Tankstelleneigner Bo bedroht Carly und Nick (Foto: Warner) Großansicht

Tankstelleneigner Bo bedroht Carly und Nick (Foto: Warner)

Die gute alte Wagenpanne wird wieder mal zum Verhängnis für ein paar Jugendliche. Kaum bleibt das Gefährt mitten in der Hinterwäldler-Wildnis stehen, schon fallen die blutrünstigen Inzuchtmonster über einen her.

Als die College-Freunde Carly (Elisha Cuthbert), Nick (Chad Michael Murray) und Paige (Paris Hilton) den Tankwart Bo (Brian Van Holt) um Hilfe bitten, ist es schon zu spät - denn sie befinden sich bereits in der Hand eines irren Kurators, der sein im Ort errichtetes Wachsfigurenkabinett dringend um neue Ausstellungsstücke bereichern möchte.

Die Wachsfiguren sind echt (Foto: Warner) Großansicht

Die Wachsfiguren sind echt (Foto: Warner)

Schreien im Duett

Ein passender Anlass für die "24"-gestählte Elisha Cuthbert und das Party-Früchtchen Paris Hilton, ihr schrilles "Scream-Queen"-Duett einzustimmen.

Für die aufregende Renovierung des Klassikers von 1953 mit dem großen Vincent Price bürgt die Horrorschmiede Dark Castle, die schon mit "13 Geister" und "Haunted Hill" vergessene Genre-Perlen ins neue Jahrtausend katapultiert hat.

House of Wax

"That's hot!" So lautet der Markenspruch der skandalumwitterten Societynudel Paris Hilton. Ob der mit wenigen Ausnahmen nach üblichem Slasher-Schema gestrickte Teenschocker, in dem sie nun ihr Schauspieldebüt absolviert, mit ähnlichem Prädikat in die Popkultur-Annalen eingehen wird, ist fraglich. Entfernt an den im Original gleichnamigen Kultklassiker "Das Kabinett des Professor Bondi" mit Vincent Price von 1953 angelehnt, betritt die Dark-Castle-Produktion kein taufrisches Terror-Terrain, wartet aber mit einem in beeindruckenden Spezialeffekten triefenden Schlussfinale auf.

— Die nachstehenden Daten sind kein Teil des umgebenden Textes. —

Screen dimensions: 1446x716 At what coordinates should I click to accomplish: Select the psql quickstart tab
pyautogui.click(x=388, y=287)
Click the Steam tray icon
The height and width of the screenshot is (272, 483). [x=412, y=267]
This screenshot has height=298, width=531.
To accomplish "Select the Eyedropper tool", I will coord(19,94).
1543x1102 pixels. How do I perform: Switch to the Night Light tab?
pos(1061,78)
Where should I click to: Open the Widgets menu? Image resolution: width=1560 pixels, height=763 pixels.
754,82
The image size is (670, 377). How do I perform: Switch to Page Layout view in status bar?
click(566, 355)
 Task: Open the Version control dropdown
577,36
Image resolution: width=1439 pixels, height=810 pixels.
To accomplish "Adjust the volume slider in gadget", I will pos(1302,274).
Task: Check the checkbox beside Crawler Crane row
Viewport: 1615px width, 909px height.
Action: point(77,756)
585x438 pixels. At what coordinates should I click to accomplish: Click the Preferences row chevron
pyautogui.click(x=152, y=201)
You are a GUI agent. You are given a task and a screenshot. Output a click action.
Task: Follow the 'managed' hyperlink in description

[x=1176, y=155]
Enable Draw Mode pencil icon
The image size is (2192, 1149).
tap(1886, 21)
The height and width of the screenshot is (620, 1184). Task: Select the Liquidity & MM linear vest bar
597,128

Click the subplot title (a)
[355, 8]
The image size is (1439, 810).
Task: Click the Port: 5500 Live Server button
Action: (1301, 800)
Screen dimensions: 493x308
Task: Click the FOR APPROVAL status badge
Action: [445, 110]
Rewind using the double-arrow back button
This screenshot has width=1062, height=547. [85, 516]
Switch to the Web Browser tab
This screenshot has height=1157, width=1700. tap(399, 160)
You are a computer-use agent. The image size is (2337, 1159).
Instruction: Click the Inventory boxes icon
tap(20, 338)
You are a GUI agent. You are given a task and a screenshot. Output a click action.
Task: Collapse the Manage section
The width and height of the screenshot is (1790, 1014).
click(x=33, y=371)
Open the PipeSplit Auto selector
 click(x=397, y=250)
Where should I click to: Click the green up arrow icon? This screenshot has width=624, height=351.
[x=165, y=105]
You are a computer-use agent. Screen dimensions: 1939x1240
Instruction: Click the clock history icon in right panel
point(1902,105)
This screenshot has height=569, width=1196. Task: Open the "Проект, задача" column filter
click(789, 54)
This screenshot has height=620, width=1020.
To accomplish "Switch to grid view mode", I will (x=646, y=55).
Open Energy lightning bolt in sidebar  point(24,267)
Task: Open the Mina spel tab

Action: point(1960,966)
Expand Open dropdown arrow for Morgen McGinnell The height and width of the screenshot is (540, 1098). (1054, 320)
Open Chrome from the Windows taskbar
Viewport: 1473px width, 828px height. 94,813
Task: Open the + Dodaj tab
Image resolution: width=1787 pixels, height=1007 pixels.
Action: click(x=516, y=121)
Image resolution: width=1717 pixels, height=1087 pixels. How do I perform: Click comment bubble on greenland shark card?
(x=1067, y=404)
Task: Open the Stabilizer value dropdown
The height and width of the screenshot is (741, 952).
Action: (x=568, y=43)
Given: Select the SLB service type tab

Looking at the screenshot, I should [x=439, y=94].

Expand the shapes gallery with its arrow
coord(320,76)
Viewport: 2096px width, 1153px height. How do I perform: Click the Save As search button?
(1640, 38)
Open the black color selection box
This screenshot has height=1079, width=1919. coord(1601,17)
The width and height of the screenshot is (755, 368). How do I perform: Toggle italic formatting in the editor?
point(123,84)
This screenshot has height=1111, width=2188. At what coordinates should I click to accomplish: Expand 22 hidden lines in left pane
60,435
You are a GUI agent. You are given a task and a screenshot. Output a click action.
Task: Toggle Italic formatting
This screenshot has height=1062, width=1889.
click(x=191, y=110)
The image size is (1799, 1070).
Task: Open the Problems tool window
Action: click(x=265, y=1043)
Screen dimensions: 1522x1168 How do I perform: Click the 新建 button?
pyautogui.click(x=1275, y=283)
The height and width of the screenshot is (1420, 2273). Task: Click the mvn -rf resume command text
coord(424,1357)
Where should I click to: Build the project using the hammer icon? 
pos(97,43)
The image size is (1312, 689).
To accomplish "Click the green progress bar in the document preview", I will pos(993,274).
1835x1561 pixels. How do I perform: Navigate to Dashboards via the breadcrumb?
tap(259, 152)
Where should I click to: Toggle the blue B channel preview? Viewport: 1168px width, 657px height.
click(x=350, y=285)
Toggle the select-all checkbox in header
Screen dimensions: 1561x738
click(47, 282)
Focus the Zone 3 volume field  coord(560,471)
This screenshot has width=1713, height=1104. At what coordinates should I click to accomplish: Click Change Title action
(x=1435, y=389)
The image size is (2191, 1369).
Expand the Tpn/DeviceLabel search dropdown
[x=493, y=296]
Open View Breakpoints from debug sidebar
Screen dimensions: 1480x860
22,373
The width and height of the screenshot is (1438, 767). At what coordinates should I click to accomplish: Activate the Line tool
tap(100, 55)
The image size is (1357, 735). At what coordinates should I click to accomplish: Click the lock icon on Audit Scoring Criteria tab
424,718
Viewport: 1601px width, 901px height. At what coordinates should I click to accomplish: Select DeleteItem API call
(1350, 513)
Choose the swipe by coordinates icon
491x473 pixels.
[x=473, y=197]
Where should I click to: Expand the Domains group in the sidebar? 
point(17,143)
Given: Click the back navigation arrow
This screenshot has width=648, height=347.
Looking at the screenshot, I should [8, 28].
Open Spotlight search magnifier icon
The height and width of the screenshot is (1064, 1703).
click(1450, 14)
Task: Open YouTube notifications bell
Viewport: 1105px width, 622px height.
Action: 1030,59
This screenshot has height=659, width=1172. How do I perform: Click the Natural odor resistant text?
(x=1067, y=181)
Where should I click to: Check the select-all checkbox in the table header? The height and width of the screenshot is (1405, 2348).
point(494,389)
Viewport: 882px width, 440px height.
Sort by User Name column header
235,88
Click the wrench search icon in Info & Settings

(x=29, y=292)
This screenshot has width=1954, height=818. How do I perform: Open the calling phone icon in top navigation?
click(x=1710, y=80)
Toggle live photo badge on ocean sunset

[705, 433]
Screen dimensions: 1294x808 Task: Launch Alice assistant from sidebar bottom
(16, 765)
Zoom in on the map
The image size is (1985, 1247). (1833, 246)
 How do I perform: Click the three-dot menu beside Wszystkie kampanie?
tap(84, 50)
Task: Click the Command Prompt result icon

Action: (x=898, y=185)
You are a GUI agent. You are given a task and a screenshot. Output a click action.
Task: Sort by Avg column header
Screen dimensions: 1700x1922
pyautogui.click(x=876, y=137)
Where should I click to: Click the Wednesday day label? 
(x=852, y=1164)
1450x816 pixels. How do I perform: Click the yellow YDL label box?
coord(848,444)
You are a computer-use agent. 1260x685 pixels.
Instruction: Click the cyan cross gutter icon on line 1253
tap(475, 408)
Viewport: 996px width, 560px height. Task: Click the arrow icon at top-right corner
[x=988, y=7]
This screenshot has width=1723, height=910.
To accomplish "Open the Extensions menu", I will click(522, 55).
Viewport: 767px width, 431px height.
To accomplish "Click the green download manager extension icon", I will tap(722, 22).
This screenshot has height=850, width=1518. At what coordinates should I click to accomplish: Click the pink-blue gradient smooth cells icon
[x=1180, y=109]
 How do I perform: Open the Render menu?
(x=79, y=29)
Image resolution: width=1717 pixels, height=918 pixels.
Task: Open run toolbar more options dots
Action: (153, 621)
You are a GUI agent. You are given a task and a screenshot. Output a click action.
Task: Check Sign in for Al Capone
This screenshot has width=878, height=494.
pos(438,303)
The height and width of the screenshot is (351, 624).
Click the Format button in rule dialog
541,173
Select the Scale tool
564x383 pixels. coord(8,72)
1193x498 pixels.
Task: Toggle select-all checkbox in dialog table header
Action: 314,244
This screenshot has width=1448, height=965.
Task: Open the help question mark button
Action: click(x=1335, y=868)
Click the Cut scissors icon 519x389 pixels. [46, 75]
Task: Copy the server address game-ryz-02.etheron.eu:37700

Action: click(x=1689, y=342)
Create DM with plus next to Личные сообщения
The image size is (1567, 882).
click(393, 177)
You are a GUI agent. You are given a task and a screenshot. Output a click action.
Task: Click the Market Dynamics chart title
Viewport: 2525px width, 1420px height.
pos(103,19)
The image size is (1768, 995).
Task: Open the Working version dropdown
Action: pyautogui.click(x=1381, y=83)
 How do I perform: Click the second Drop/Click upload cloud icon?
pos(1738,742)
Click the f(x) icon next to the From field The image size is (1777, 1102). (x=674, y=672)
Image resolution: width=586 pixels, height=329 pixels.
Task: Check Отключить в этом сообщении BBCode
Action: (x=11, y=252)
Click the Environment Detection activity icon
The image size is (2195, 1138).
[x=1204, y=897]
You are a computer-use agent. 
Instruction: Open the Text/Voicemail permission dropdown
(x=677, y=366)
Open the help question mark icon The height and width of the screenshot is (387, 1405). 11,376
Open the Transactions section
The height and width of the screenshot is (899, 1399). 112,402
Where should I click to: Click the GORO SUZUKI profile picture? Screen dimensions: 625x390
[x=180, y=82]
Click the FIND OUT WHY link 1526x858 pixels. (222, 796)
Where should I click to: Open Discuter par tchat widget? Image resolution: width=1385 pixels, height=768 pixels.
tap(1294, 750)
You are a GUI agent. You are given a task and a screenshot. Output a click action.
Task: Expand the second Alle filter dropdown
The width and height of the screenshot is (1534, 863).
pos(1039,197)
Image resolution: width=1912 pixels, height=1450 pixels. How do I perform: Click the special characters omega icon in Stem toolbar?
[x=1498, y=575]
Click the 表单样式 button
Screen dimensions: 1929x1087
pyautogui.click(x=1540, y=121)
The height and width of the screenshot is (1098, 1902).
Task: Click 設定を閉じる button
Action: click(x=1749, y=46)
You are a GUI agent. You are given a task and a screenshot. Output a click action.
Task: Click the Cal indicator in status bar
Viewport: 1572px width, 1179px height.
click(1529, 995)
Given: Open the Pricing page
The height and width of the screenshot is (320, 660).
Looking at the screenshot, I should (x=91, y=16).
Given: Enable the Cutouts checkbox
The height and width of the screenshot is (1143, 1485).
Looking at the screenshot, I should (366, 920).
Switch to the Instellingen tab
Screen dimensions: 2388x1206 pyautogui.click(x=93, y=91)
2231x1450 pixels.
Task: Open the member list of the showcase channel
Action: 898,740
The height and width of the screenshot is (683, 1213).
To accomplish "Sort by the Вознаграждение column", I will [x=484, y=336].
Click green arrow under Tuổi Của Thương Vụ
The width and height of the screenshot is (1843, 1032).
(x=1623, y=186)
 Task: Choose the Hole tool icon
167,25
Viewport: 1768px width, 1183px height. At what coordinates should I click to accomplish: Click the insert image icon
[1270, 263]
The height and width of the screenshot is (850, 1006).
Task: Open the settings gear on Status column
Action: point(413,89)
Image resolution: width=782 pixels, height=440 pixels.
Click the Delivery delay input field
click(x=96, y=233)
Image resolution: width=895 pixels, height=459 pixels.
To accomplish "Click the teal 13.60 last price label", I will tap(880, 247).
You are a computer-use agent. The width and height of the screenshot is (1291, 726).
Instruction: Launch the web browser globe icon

Mit der Inszenierung wurde Musik- und Werbeclipspezialist Jaume Collet-Serra betraut, dem für seinen ersten Kinofilm ein "beinahe strukturloser Dokumentarstil" vorschwebte. Dies schlägt sich in einem lang gezogenen und relativ ereignislosen Storyaufbau nieder. So vergehen rund 40 Minuten, bevor der psychopathische Killer seinem ersten Opfer die Achillessehne durchtrennt und eine brandheiße Wachskur verpasst. Selbst der Prolog weicht von der Norm ab, indem keinem naiv-nichtsahnenden Mädel grausam der Garaus gemacht wird, sondern eine verstörende Familienszene um zwei grundverschiedene Zwillingsbrüder im Jahr 1974 das Schock-Sprungbrett bildet. Zwillinge sind auch die beiden Skriptnovizen Chad und Carrey Hayes, die ihre Erfahrung aus erster Hand ausgiebig zum Einsatz bringen. So wird das Motiv noch zusätzlich fortgesetzt, indem die beiden Protagonisten Carly (Elisha Cuthbert aus dem TV-Hit "24") und Nick (Mädchenschwarm Chad Michael Murray aus "Freaky Friday - Verrückter Freitag") ebenfalls Zwillinge sind. Zusammen mit vier Freunden sind sie in zwei Autos unterwegs zu einem Footballspiel. Eine Abkürzung (schon lange eines der beliebtesten Horrorklischees für den Weg ins Verderben) führt sie in ein dichtes Waldgebiet, wo sie beschließen, die Nacht zu verbringen. Nach dem Frönen üblicher Teen-Sünden wie Biertrinken und Rumgeschmuse wird die Nacht ohne Schaden für Leib und Leben überstanden. Allerdings zwingt die Kids am nächsten Morgen eine unerklärliche Autopanne, in den nahe gelegenen Ort Ambrose zu gehen. Dort befindet sich das titelgebende Wachsfigurenkabinett, das im wahrsten Sinne des Wortes aus Wachs hergestellt ist. Den Grund für die Lebensechtheit der ausgestellten Figuren müssen sie bald nacheinander auf blutige Weise feststellen.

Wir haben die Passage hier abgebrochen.